I've done about 20 or so handles before but this is my first complete knife.

its uddeholm 15n20 steel at about 62-63hrc or so. 165C temper. finest grain. 
its a single bevel 3mm thick blade. 180x60. back side is completely flat. stone flat. all other surfaces are stone flat too. 
i finished the blade on the shapton pro12k. also tried the naniwa ss 12k but it had too much suction so it would suck the blade to the stone and i would drag the stone/stoneholder/cutting board around. it became unusable as the blade got really flat. 

handle is the whitest white g10 and bronze snake skin CF. the g10 i made out of 2 slabs that i milled with a drill press to accommodate the tang (its not really good to "mill" on a drill press, the bearings are only made for axial loads not radial).

there was a lot of manual labor on this one since i wanted to make my first one as good as possible. no shortcuts.
not gonna do it again though. next one will be belt grinder 100%. 

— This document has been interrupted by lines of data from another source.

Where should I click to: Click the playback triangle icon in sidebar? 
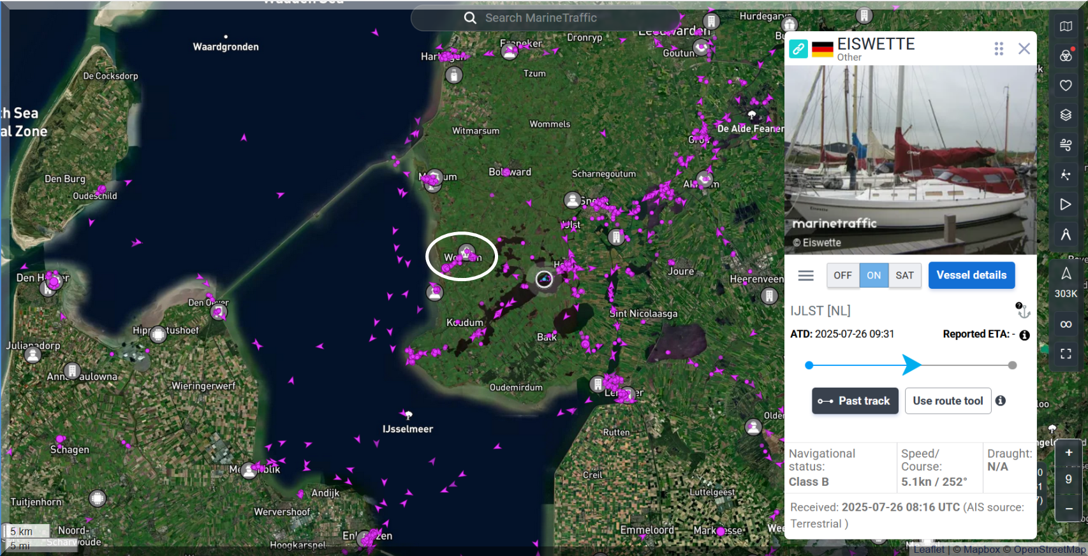click(x=1066, y=205)
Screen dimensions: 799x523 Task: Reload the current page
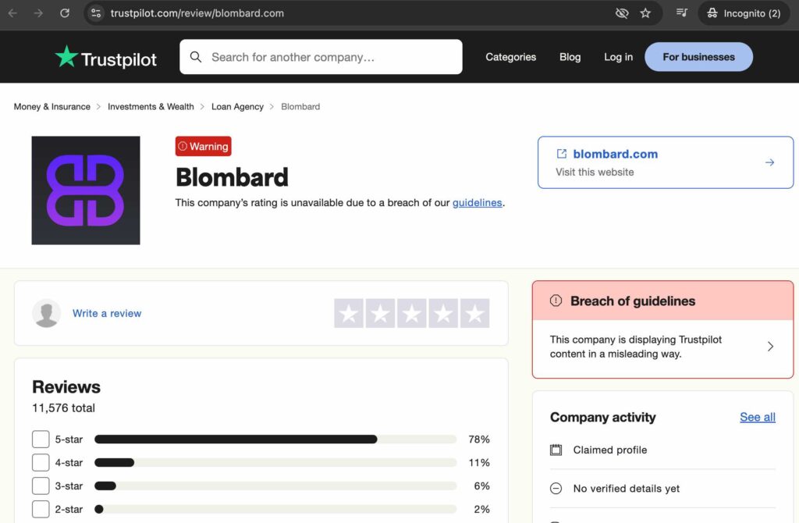point(65,12)
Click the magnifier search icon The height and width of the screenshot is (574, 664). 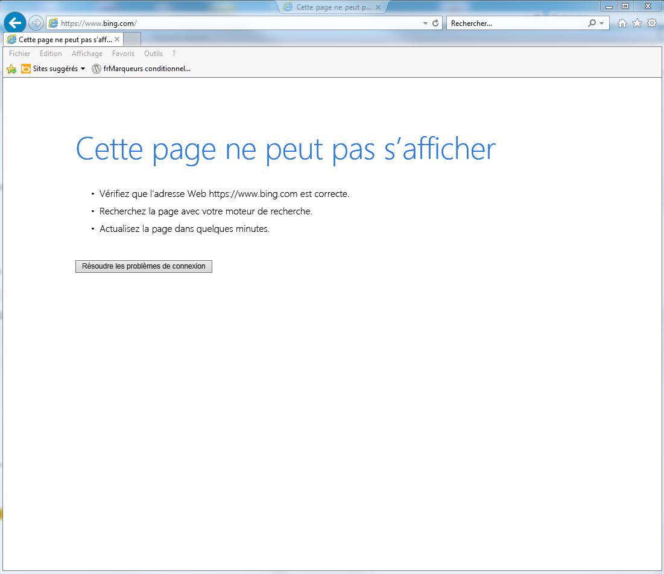click(592, 23)
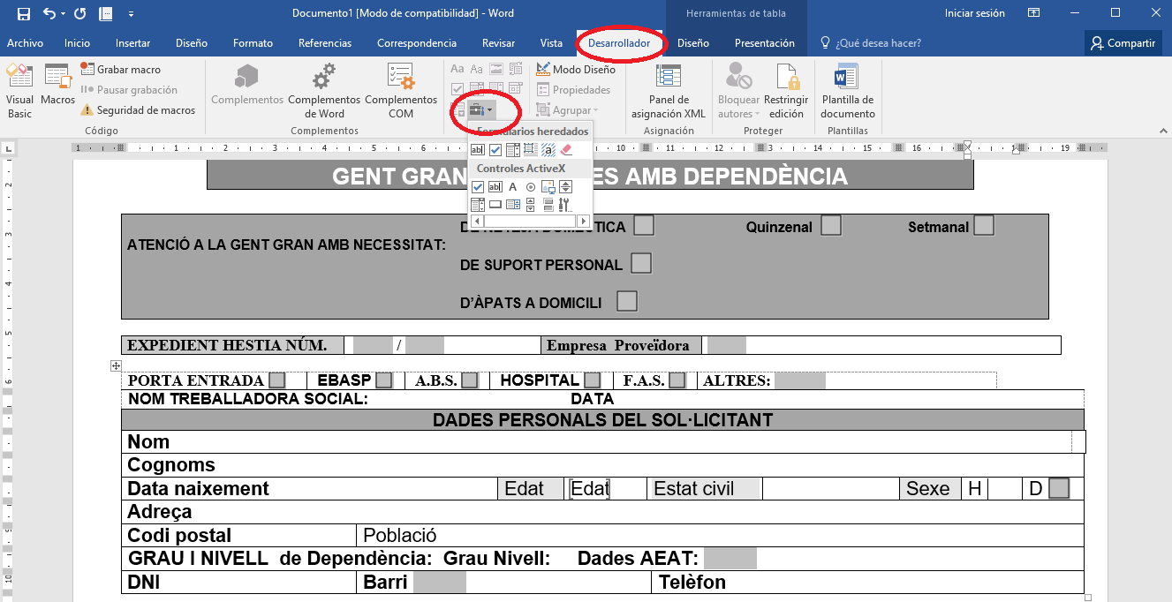The width and height of the screenshot is (1172, 602).
Task: Save document from quick access toolbar
Action: pos(24,14)
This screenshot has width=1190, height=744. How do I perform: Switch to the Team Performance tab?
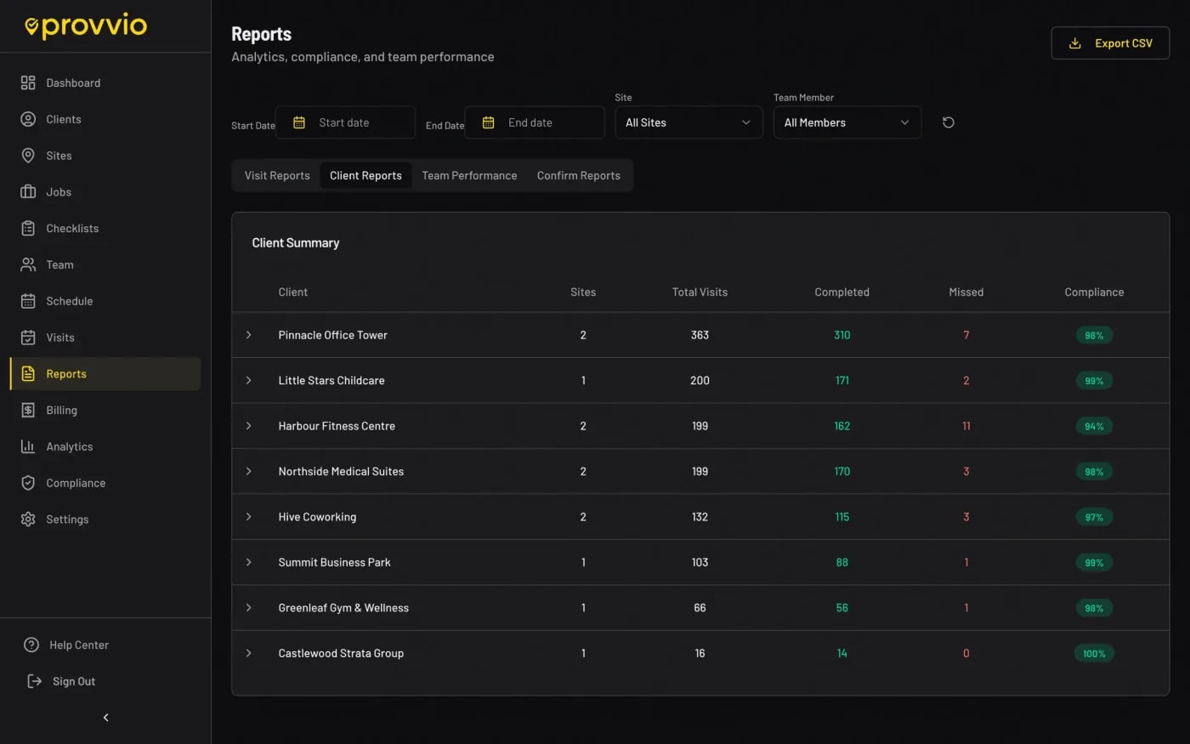(x=469, y=175)
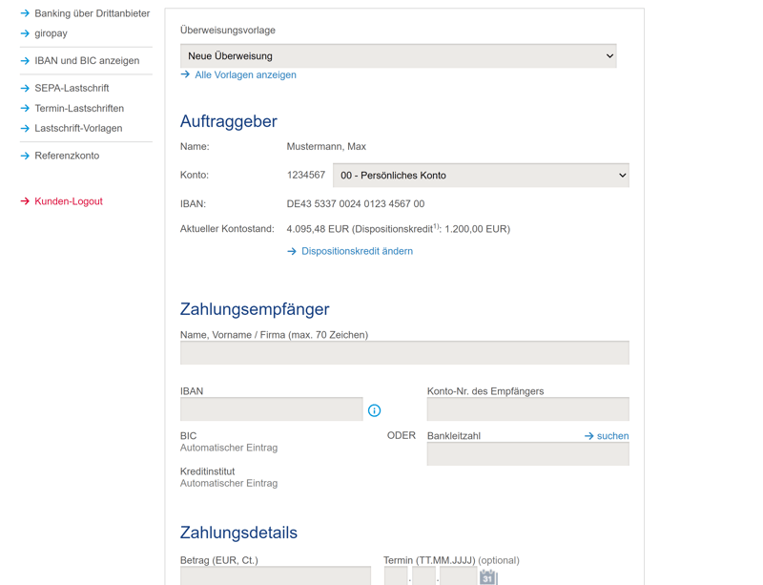Open Lastschrift-Vorlagen in sidebar
The image size is (763, 585).
(77, 128)
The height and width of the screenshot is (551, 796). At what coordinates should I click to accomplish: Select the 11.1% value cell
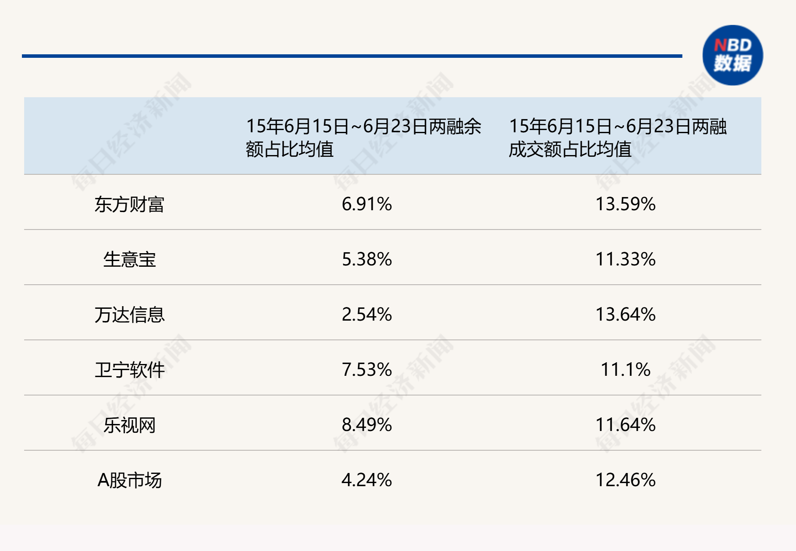click(x=625, y=370)
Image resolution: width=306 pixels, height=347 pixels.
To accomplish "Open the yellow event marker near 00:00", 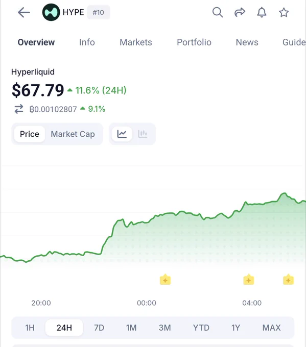I will click(166, 280).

from some angles the blade looks like a mirror but from others you can see all the scratches from the 12k. its about as mirror as you can get on a 12k. tried coticule and uchigumori too, but these are nowhere close to mirror finishes. shiny light gray but nowhere near mirror.


----------



## Carl Kotte (Feb 5, 2020)

Cool! Well done! What do you intend to use it for, except zombies?


----------



## inferno (Feb 5, 2020)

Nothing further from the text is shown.